Não é de hoje que o mercado editorial ocidental se curva aos mangás. O que vemos em 2026 é o resultado de uma estratégia de longo prazo que começou a se consolidar de forma agressiva em 2019, quando o NYT passou a dar o devido peso às graphic novels e mangás em suas listas de sucesso. Antes, os quadrinhos de super-heróis americanos dominavam o imaginário, mas o custo-benefício e a qualidade narrativa dos shonens — histórias focadas em ação e crescimento de protagonistas jovens — mudaram o jogo.

A ascensão de Gachiakuta, em particular, é um estudo de caso interessante. Diferente de gigantes já estabelecidos, o título de Kei Urana conseguiu furar a bolha rapidamente. Isso ocorre por um motivo claro: a audiência atual está faminta por artes estilosas e premissas que fogem do lugar-comum, algo que a estética suja e vibrante de Gachiakuta entrega com maestria. Veja como o ranking de maio se estruturou:

  • Jujutsu Kaisen (Vol. 29): 6º lugar
  • Gachiakuta (Vol. 1): 9º lugar
  • Jujutsu Kaisen (Vol. 1): 10º lugar
  • Jujutsu Kaisen (Vol. 28): 11º lugar
  • Jujutsu Kaisen (Vol. 26): 15º lugar

O fato de o volume 1 de Jujutsu Kaisen ainda aparecer no Top 10 mostra que a porta de entrada para novos leitores continua aberta, enquanto os fãs veteranos não abandonam a série, mesmo com a proximidade de seu desfecho. É um ciclo de renovação constante que poucas franquias conseguem manter.

O lado que ninguém está vendo

O sucesso estrondoso de Jujutsu Kaisen e a entrada de Gachiakuta escondem um problema estrutural: a saturação. O mercado de mangás está se tornando um “clube dos cinco”, onde apenas obras que já possuem uma base de fãs gigantesca ou uma adaptação em anime de altíssimo orçamento conseguem visibilidade real.

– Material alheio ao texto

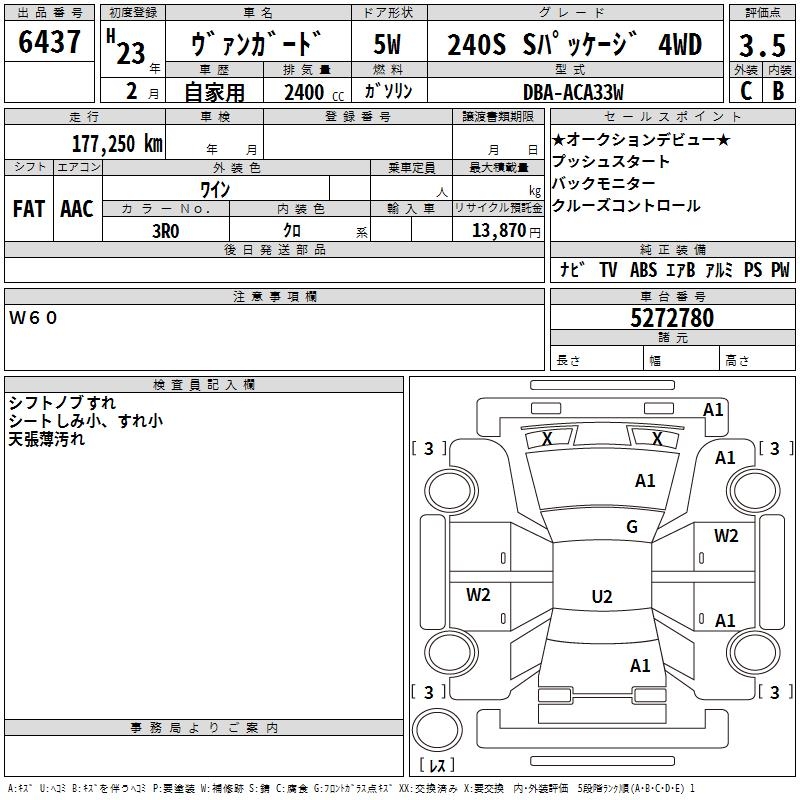The height and width of the screenshot is (800, 800).
Task: Click the A1 mark just above the G mark
Action: pyautogui.click(x=645, y=481)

O leitor casual, ao entrar em uma livraria, é bombardeado por capas de Jujutsu, Chainsaw Man ou One Piece, o que acaba sufocando títulos menores e autorais que não possuem o selo de “sucesso garantido”.

A hegemonia dos shonens nas listas de best-sellers é um triunfo comercial, mas um risco cultural. Quando o mercado se torna dependente de apenas três ou quatro grandes nomes, a diversidade de gêneros acaba sendo sacrificada em nome do volume de vendas.

Além disso, a dependência das listas do New York Times como termômetro de sucesso pode ser enganosa. Muitas vezes, esses rankings refletem o poder de distribuição das grandes editoras, e não necessariamente o que há de mais inovador na indústria. Gachiakuta é uma exceção talentosa, mas quantos outros mangás com propostas ousadas estão sendo ignorados por não terem o marketing de uma gigante por trás?

Para ficar no radar

O mercado de mangás em 2026 não mostra sinais de desaceleração, mas a pergunta que fica é: até quando o público aceitará a mesma fórmula? O domínio de Gege Akutami é inegável, mas o sucesso de Gachiakuta prova que existe espaço para novas vozes, desde que consigam furar o bloqueio editorial.

  • Acompanhe de perto as próximas edições da lista do NYT; se Gachiakuta se mantiver no ranking, teremos o nascimento de um novo pilar shonen.
  • Fique atento a possíveis anúncios de adaptações em anime para títulos que hoje estão no “limbo” das vendas, pois é isso que definirá os próximos best-sellers.
  • Não se limite aos rankings: o mercado é vasto e as melhores histórias, muitas vezes, estão escondidas fora do Top 15.

Perguntas frequentes

Por que Jujutsu Kaisen continua no topo das vendas?
O mangá mantém sua popularidade devido a uma base de fãs consolidada, a qualidade da arte de Gege Akutami e o impacto contínuo de sua adaptação em anime, que atrai novos leitores constantemente.
Gachiakuta é um mangá que vale a pena ler?
Sim, Gachiakuta tem sido elogiado por sua estética visual única e premissa criativa, o que o tornou um dos poucos títulos novos a conseguir espaço constante nas listas de mais vendidos.
O que a lista do New York Times revela sobre o mercado de mangás?
A lista reflete a hegemonia das grandes editoras e a preferência do público ocidental por obras shonen de grande apelo comercial, indicando uma dificuldade crescente para obras menores ganharem destaque.